▸ **Activity**
The result should consist solely of the line containing "Impressum (335, 1099)" and the lines that follow it below, each reproduced exactly, the last line included.

▸ **Task data**
↓

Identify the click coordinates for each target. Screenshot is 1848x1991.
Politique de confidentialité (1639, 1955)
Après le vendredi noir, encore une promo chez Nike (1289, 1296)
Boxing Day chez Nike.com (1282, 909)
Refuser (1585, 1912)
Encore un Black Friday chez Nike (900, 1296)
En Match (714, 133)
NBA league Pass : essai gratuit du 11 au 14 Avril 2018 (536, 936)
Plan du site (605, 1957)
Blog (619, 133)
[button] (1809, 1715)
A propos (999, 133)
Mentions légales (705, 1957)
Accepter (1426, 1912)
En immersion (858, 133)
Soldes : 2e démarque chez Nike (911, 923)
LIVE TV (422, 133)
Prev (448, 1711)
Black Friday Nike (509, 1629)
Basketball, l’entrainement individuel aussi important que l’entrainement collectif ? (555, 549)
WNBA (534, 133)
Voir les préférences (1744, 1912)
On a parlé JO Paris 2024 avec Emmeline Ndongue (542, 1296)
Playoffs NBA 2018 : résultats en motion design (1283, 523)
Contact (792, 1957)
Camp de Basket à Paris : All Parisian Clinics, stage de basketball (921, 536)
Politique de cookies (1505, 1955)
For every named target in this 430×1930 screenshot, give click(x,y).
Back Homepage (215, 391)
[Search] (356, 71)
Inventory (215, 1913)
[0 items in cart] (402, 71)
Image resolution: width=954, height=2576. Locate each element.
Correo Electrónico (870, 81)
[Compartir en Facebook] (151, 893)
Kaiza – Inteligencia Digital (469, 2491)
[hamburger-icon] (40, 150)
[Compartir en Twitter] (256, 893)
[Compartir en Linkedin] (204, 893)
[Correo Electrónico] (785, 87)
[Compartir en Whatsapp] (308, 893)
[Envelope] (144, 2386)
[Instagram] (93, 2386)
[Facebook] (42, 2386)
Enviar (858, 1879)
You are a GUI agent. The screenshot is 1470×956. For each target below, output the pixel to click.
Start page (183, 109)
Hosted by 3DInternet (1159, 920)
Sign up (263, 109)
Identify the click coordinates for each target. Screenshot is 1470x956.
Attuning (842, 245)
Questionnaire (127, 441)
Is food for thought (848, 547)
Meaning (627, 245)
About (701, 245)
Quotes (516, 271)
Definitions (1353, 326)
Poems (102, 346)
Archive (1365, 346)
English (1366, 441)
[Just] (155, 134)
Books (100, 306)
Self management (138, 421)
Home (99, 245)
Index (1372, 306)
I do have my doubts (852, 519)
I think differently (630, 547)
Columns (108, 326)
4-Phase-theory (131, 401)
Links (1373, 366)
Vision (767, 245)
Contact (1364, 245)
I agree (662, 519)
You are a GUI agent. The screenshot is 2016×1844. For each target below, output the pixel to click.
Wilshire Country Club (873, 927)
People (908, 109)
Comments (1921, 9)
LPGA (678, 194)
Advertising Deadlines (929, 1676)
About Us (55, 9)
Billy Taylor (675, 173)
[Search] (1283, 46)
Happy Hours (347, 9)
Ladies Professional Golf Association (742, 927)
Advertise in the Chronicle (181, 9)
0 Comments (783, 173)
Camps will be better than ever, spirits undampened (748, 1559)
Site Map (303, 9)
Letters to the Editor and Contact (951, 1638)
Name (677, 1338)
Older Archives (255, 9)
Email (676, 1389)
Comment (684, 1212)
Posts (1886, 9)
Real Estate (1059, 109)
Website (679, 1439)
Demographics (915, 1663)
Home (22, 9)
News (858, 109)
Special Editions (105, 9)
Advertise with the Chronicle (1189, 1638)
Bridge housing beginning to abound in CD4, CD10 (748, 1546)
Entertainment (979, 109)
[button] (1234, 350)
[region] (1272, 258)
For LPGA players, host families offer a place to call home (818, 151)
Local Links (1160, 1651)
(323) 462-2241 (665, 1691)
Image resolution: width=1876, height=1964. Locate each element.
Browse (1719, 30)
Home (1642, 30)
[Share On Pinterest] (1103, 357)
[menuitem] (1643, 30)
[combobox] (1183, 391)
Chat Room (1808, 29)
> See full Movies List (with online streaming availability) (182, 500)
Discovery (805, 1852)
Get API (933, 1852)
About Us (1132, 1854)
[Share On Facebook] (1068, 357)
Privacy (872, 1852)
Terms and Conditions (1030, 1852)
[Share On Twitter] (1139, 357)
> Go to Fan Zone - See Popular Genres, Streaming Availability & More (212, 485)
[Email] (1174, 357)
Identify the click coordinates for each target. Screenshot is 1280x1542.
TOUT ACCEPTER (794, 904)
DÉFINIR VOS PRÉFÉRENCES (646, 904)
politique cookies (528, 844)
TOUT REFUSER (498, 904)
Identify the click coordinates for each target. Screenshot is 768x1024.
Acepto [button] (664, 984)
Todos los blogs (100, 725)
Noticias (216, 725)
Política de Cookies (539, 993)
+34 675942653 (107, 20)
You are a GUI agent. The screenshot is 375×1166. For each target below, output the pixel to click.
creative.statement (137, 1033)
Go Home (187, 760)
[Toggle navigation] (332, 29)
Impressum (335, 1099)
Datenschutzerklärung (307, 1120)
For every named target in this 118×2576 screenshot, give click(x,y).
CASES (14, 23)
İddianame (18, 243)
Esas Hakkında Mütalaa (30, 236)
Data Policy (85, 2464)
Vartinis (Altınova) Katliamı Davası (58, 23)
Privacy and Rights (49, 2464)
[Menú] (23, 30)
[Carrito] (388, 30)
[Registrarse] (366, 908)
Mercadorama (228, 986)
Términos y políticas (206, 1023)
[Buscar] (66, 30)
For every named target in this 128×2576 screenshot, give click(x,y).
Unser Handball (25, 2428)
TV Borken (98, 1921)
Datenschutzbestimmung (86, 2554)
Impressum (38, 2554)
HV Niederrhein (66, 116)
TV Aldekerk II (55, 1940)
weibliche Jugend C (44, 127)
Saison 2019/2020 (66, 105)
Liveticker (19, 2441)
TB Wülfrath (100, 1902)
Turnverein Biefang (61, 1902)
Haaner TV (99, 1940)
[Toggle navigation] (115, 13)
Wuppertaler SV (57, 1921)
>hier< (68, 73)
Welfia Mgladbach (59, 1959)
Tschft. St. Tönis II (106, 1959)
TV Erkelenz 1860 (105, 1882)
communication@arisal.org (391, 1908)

↑

▸ **Response area**
Impressum (335, 1099)
Datenschutzerklärung (307, 1120)
For every named target in this 118×2576 screenshot, give click(x,y).
CASES (14, 23)
İddianame (18, 243)
Esas Hakkında Mütalaa (30, 236)
Data Policy (85, 2464)
Vartinis (Altınova) Katliamı Davası (58, 23)
Privacy and Rights (49, 2464)
[Menú] (23, 30)
[Carrito] (388, 30)
[Registrarse] (366, 908)
Mercadorama (228, 986)
Términos y políticas (206, 1023)
[Buscar] (66, 30)
For every named target in this 128×2576 screenshot, give click(x,y).
Unser Handball (25, 2428)
TV Borken (98, 1921)
Datenschutzbestimmung (86, 2554)
Impressum (38, 2554)
HV Niederrhein (66, 116)
TV Aldekerk II (55, 1940)
weibliche Jugend C (44, 127)
Saison 2019/2020 (66, 105)
Liveticker (19, 2441)
TB Wülfrath (100, 1902)
Turnverein Biefang (61, 1902)
Haaner TV (99, 1940)
[Toggle navigation] (115, 13)
Wuppertaler SV (57, 1921)
>hier< (68, 73)
Welfia Mgladbach (59, 1959)
Tschft. St. Tönis II (106, 1959)
TV Erkelenz 1860 (105, 1882)
communication@arisal.org (391, 1908)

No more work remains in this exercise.